Güncelleme Tarihi:
Liseyi bitirdikten sonra Freiburg ve Hamburg’da Hukuk ve Ekonomi öğrenimi görmüş.
Üniversite öğrenimi sırasında 1961 yılında CDU’nun Gençlik Teşkilatı Genç Birlik‘e (JU) üye olmuş.
Sonra da CDU’ya üye olup ilk kez 1972 yılında Federal Meclis milletvekili seçilmiş.
Tam 13 yasama dönemidir milletvekili.
Almanya’nın 1982-1998 yılları arasında başbakanlığını yapan Helmut Kohl döneminde Başbakanlık Dairesi Başkanı olarak görev aldı.
1989 yılında da Federal İçişleri Bakanı oldu.
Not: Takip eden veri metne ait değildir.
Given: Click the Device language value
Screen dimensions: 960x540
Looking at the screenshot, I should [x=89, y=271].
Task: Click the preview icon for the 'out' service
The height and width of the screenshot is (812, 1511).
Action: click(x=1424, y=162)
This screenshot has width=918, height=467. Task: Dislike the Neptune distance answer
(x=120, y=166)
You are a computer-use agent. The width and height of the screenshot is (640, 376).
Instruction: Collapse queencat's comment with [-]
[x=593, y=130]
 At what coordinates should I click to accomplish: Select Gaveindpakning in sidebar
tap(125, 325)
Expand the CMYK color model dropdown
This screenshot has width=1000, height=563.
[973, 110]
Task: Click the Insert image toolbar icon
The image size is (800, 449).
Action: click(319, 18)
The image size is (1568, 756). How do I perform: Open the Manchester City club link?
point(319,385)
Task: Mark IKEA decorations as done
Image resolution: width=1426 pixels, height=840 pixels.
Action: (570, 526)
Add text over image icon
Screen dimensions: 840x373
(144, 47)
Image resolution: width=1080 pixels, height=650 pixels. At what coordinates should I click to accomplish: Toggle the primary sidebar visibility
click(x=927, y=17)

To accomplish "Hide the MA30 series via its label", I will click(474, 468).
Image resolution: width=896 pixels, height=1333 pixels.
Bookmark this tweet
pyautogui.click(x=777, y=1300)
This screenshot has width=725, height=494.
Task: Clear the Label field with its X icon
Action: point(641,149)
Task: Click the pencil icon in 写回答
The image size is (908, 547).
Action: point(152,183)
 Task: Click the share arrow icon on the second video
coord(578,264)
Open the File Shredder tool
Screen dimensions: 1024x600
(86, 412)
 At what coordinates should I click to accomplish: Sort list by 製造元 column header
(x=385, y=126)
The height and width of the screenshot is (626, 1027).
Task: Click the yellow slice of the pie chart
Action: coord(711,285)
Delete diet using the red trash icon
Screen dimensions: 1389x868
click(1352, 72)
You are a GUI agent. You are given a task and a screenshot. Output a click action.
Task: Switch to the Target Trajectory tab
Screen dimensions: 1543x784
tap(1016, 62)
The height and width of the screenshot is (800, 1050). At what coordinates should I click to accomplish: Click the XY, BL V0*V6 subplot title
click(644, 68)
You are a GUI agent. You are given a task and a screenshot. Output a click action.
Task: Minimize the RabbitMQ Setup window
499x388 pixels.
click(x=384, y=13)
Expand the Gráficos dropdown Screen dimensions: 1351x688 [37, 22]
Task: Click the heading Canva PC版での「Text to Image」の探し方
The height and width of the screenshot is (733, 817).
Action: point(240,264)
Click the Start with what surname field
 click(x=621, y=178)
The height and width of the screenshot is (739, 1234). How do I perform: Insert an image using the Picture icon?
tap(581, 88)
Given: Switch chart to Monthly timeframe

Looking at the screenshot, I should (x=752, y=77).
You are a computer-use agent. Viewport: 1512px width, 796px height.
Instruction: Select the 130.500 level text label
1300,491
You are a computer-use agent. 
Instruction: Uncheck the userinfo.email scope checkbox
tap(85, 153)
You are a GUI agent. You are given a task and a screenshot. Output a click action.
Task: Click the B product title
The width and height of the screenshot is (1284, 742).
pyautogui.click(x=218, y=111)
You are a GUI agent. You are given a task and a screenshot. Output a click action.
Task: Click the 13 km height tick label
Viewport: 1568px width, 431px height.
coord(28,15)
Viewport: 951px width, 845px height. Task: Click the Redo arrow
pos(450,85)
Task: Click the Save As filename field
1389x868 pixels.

Demokratik Almanya Cumhuriyeti (DDR) olarak bilinen Eski Doğu Almanya’nın tarihe karışıp, iki Almanya’nın birleşmesinin temelini oluşturan Birleşme Sözleşmesi’nin mimarlarındadır Wolfgang Schaeuble.
***
12 Ekim 1990 tarihinde seçim kampanyası sırasında seçim bölgesi Freiburg yakınlarındaki Oppenau beldesinde ruh hastası bir saldırganın sıktığı iki kurşun Schaeuble’yi tekerlekli sandalyeye mahkum etti.
Ancak yılmadı.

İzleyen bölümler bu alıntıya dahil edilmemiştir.